*** Page extract ***

Many Virginian natives living in the territory interpreted the Ordinance as allowing them to have slaves. The Ordinance stated that the Virginians "shall have their possessions and titles confirmed to them, and be protected in the enjoyment of their rights and liberties." Many decided to keep slaves. Fear of French rebellion kept the courts from acting against slavery, as did the violent actions of those who would kidnap escaped slaves. A court ruling in the Michigan Territory in 1807 stated that preexisting slavery could still exist under the Northwest Ordinance, validating Hoosier slaveholding in the opinions of the slaveholders.

===Southern influence===
Many of the territory's early settlers came from the South. Southern immigrants who were anti-slavery settled in Ohio, where a strong anti-slavery movement was underway. The immigrants in favor of slavery generally moved to Indiana, where the government was friendly to slaveholders. When they relocated to the Indiana Territory, they brought what few slaves they owned with them. An 1810 census recorded 393 free blacks and 237 slaves in the Indiana Territory. Knox County, where the territorial capital of Indiana, Vincennes, was located, was the center of Indiana slavery. A young Army officer named Charles Larrabee, who was serving in Governor William Henry Harrison's army, summed the Vincennes populace as "chiefly from Kentucky and Virginia ... slavery is tolerated here."

Most of the initial immigration was attributed to the Revolutionary War and the War of 1812. After the Revolutionary War, George Rogers Clark and his soldiers, all Virginians, were given land grants in southern Indiana. Many settled in Indiana, bringing Southern habits and ideas with them. After the War of 1812, many veterans of the Western theater were granted land in central Indiana. These soldiers were mostly from Kentucky and the South. They also moved into Indiana, bringing more Southern influence to the state.

*** Material supplied ***

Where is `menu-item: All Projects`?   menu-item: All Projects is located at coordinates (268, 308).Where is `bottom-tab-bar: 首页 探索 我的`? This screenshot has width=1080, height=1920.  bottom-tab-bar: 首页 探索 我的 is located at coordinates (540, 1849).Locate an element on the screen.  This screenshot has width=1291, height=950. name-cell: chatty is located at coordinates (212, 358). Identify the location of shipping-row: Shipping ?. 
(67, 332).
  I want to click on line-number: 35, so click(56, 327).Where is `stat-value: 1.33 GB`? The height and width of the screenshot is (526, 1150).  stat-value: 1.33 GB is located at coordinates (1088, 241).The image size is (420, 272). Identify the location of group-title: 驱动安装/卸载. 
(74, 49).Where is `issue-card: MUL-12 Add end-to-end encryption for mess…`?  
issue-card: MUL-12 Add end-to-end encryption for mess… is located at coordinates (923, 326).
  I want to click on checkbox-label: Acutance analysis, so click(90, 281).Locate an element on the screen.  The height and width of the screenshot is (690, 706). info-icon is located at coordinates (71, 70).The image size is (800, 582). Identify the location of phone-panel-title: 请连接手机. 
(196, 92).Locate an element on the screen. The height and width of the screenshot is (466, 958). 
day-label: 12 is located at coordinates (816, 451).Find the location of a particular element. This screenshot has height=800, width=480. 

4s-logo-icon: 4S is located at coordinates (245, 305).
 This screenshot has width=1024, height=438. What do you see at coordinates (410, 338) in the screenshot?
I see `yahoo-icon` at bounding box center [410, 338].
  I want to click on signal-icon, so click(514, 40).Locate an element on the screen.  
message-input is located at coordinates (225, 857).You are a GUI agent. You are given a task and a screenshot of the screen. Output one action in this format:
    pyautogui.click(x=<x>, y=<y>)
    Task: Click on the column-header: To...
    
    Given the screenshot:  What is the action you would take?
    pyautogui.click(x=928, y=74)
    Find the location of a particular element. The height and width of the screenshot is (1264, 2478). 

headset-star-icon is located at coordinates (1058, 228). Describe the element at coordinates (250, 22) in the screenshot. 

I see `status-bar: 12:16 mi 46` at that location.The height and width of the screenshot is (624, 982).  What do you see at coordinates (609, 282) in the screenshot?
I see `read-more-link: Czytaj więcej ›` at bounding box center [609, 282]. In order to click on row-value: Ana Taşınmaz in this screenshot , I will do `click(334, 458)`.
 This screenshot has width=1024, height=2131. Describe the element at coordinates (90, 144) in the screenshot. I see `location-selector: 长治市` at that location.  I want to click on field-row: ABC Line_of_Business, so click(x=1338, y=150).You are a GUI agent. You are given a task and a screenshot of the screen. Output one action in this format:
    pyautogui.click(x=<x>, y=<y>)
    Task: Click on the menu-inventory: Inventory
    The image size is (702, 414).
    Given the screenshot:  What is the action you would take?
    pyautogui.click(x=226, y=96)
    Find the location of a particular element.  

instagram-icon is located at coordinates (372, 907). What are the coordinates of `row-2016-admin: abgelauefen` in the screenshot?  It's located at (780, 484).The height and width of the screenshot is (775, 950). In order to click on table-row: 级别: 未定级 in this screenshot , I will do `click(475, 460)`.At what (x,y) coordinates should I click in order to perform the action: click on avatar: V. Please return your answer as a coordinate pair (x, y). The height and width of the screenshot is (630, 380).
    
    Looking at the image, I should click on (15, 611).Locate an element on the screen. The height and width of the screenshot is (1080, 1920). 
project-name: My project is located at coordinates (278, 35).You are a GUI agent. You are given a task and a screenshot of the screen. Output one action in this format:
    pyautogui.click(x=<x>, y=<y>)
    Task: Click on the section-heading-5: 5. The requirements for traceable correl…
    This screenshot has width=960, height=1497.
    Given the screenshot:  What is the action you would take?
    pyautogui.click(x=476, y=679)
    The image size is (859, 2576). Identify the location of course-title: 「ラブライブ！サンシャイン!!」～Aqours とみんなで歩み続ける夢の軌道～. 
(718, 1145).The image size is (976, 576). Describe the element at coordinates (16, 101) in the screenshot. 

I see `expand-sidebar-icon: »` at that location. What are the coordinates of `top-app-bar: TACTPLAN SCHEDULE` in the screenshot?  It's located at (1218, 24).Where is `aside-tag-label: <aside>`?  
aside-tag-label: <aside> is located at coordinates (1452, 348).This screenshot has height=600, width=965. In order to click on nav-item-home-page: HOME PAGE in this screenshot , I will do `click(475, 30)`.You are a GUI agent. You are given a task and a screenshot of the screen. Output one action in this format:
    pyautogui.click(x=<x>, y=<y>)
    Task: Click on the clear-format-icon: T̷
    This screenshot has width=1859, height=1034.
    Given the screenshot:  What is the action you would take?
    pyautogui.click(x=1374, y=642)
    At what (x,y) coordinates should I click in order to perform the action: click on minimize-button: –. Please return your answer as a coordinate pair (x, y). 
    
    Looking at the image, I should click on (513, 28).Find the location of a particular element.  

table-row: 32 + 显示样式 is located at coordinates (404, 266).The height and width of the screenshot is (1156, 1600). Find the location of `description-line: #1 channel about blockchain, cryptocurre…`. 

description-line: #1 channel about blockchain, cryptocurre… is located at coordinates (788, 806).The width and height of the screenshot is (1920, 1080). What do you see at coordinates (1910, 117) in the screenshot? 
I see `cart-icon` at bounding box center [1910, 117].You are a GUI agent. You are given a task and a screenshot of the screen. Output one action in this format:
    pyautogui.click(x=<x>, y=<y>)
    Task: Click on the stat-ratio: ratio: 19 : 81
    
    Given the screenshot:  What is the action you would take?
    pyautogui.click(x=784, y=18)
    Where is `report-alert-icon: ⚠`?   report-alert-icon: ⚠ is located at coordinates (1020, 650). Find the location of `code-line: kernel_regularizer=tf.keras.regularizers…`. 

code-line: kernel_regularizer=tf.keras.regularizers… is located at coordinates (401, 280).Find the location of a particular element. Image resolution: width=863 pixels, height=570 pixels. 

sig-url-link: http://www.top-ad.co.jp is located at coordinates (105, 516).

***

▶ **Task goal**: Write out the full text on slavery in the Indiana Territory word for word. Work only from the text; don't draw on the rows.

▶ **Written solution**:
Many Virginian natives living in the territory interpreted the Ordinance as allowing them to have slaves. The Ordinance stated that the Virginians "shall have their possessions and titles confirmed to them, and be protected in the enjoyment of their rights and liberties." Many decided to keep slaves. Fear of French rebellion kept the courts from acting against slavery, as did the violent actions of those who would kidnap escaped slaves. A court ruling in the Michigan Territory in 1807 stated that preexisting slavery could still exist under the Northwest Ordinance, validating Hoosier slaveholding in the opinions of the slaveholders.

===Southern influence===
Many of the territory's early settlers came from the South. Southern immigrants who were anti-slavery settled in Ohio, where a strong anti-slavery movement was underway. The immigrants in favor of slavery generally moved to Indiana, where the government was friendly to slaveholders. When they relocated to the Indiana Territory, they brought what few slaves they owned with them. An 1810 census recorded 393 free blacks and 237 slaves in the Indiana Territory. Knox County, where the territorial capital of Indiana, Vincennes, was located, was the center of Indiana slavery. A young Army officer named Charles Larrabee, who was serving in Governor William Henry Harrison's army, summed the Vincennes populace as "chiefly from Kentucky and Virginia ... slavery is tolerated here."

Most of the initial immigration was attributed to the Revolutionary War and the War of 1812. After the Revolutionary War, George Rogers Clark and his soldiers, all Virginians, were given land grants in southern Indiana. Many settled in Indiana, bringing Southern habits and ideas with them. After the War of 1812, many veterans of the Western theater were granted land in central Indiana. These soldiers were mostly from Kentucky and the South. They also moved into Indiana, bringing more Southern influence to the state.